UYGHUR:  Senator Casey, see, that‘s a tough balance.  And I get that the president is in a tough situation, the United States government is in to tough situation—not just because of the stability we need in Egypt and the allies we have in the region, but also because look, honestly, we‘re allies with a lot of other dictators in the Middle East.  And they don‘t want to see that we‘re going to pull away from them the minute there‘s a protest.

How do you thread that needle where you support democracy but at the same time not alienate some of your allies in the region who are similar to Mubarak?

CASEY:  Well, I think you analyzed it well.  It‘s very difficult.

And anyone who thinks that there‘s a guide book and they can do it better should try it.  It‘s very difficult, especially for the United States, but really for our country and the Congress as well.  We‘ve got to do everything possible—as I think we have already—to speak with one voice, Democrats and Republicans, to make sure that we‘re being constructive.

We can‘t tell the Egyptian people what to do.  We can‘t tell the government what to do.  But we‘ve got to do everything possible, both publicly and in what I‘m sure a lot of back-channel conversations about how best to move this forward, to create some stability and then also to put in place a structure to get from here to elections.  And then you can have a new era that comes about in Egypt in a way that‘s consistent with what has to be stability and security within the region.  And I think a lot of that starts with making sure that these international agreements, especially as it relates to Israel are adhered to.

UYGHUR:  All right.  Final question for you, Senator Casey, on Omar Suleiman, who‘s the vice president, who‘s Mubarak‘s right hand man—if they transition to Suleiman, is that basically the same thing as Mubarak?  Is that not good enough?

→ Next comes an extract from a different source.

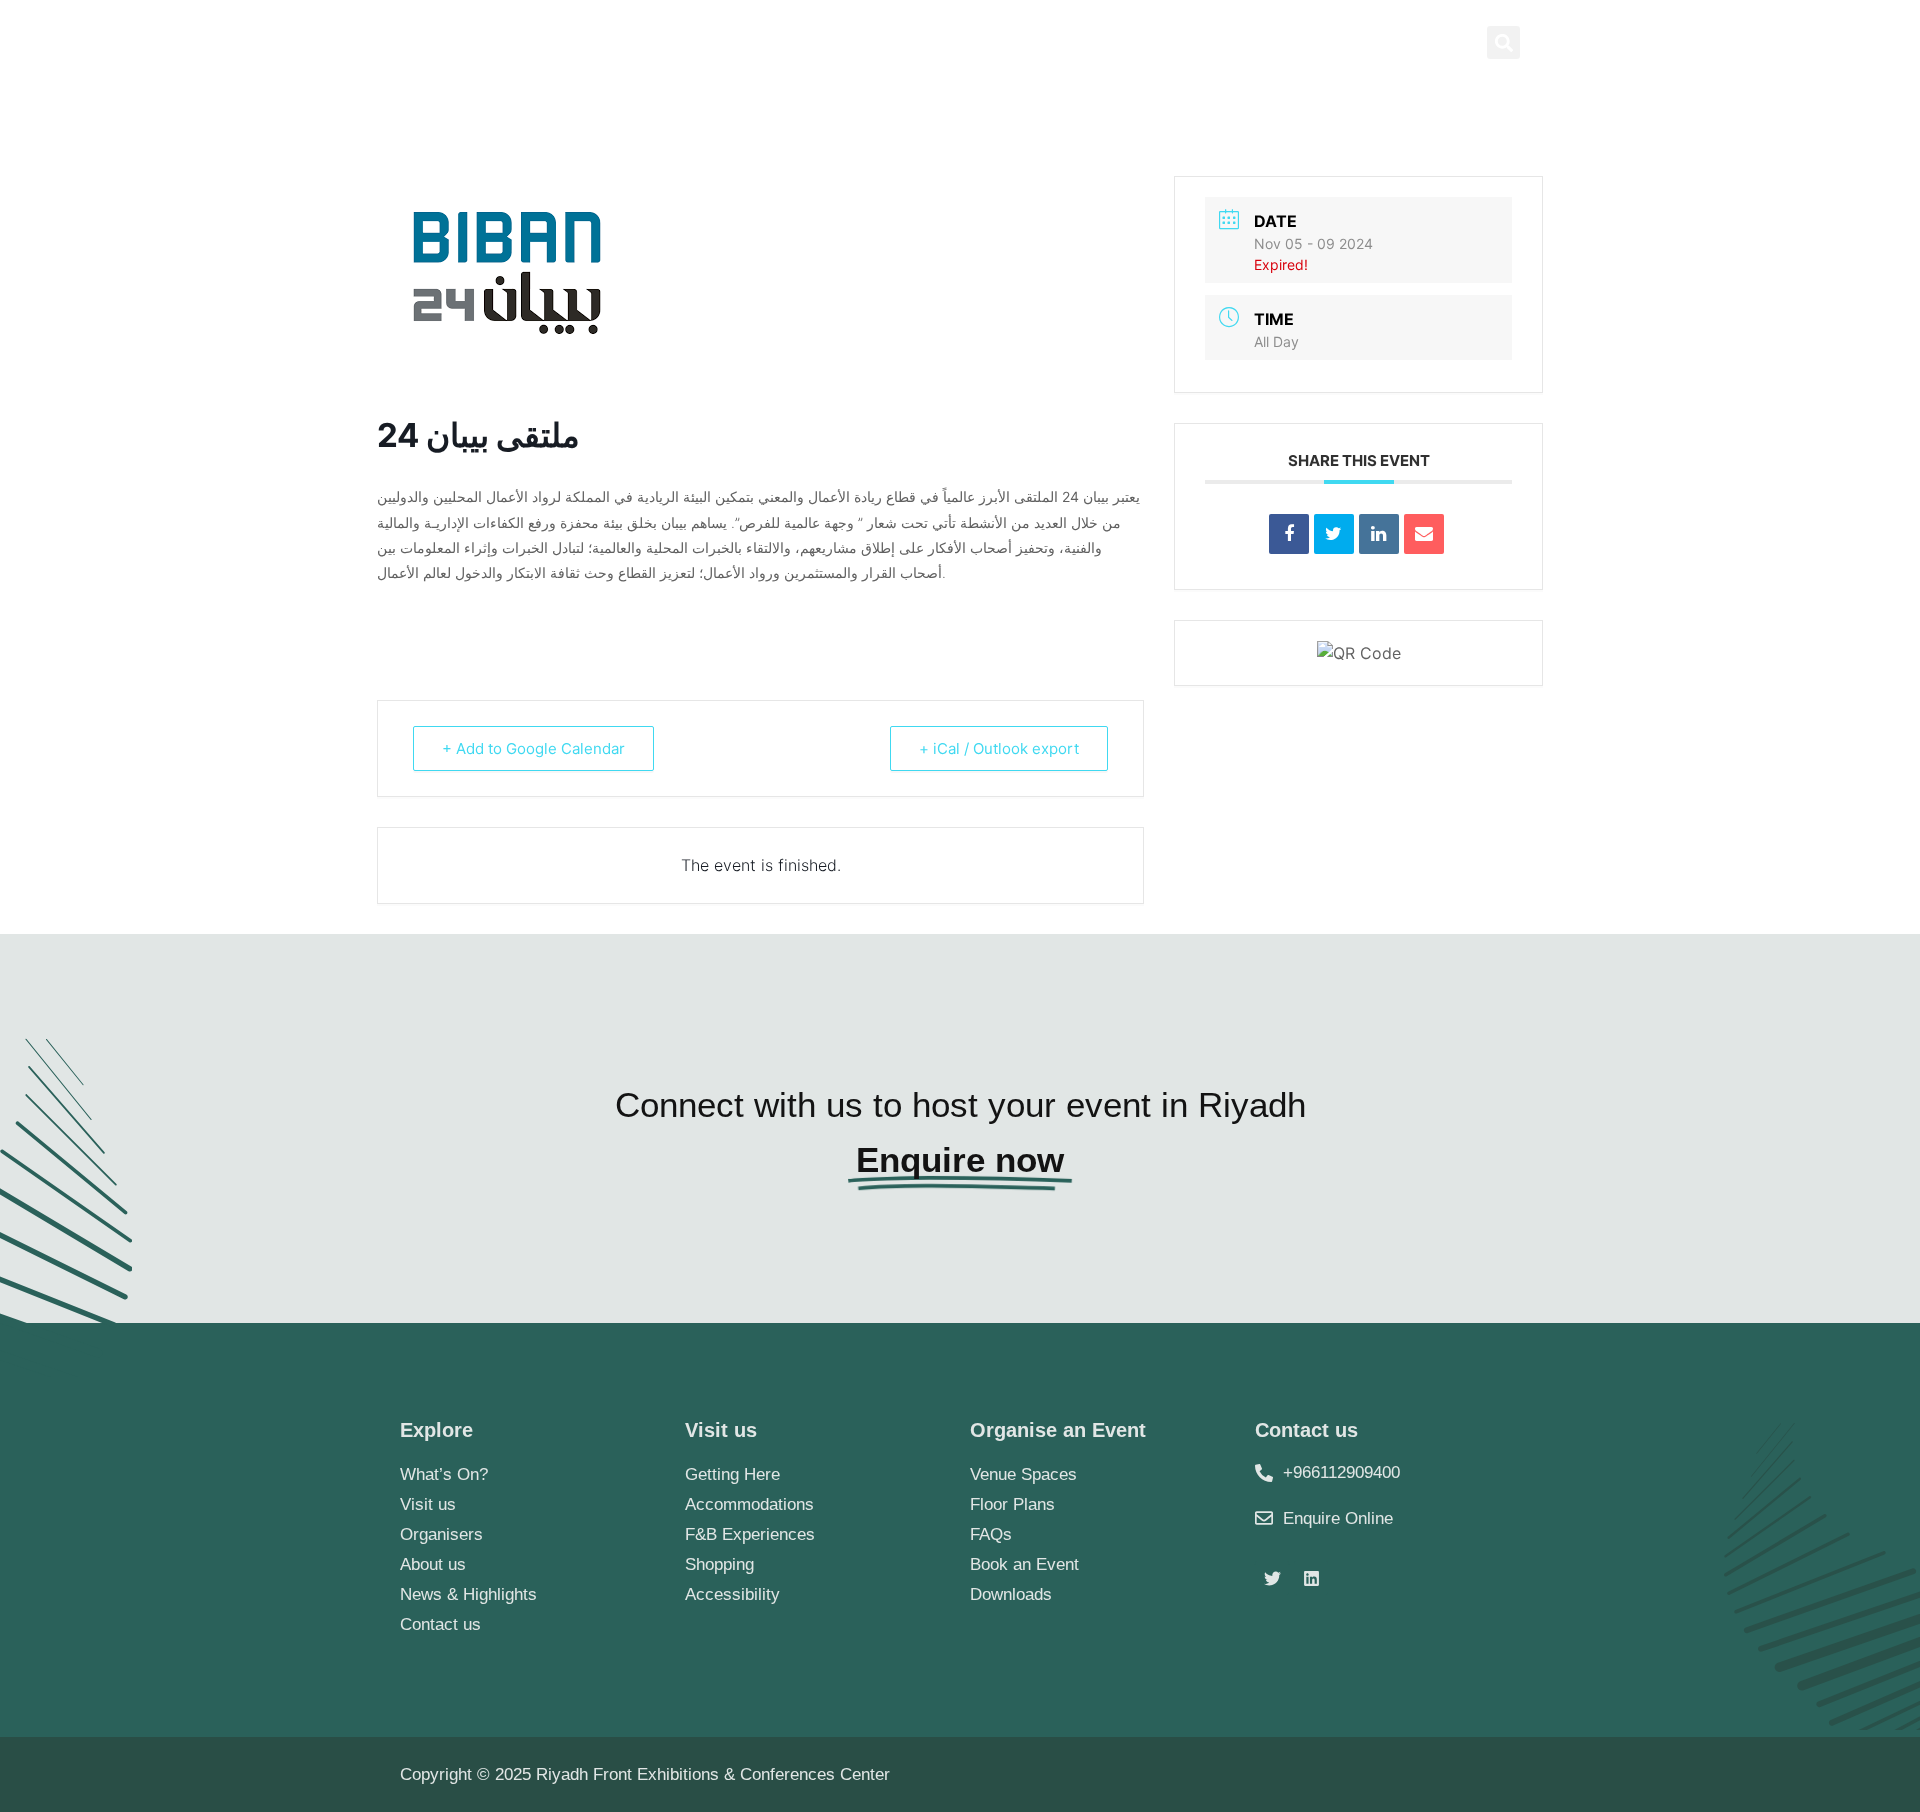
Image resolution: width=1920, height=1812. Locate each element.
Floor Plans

CASEY:  Well, he—Suleiman, someone I met with in July in our trip, he‘s a very smart, capable, experienced person—comes from an intelligence and military background.

But, in my judgment, this is my opinion—I don‘t think he would as a

figure be the right transitional figure to lead that.  He might play a role

and today he gave a speech and I guess is trying to play a role, but this -

this would have to be a group of people that has a broad consensus or there‘s a consensus underneath of a broad coalition of leaders.  And part of that is military, part of that is civilian leadership, and part of that are folks who are leading the reform effort to get from a period of violence and discord—and last night, a lot of anarchy on the streets—to a position where they can elect their leaders and move forward into a bright and positive future for Egypt.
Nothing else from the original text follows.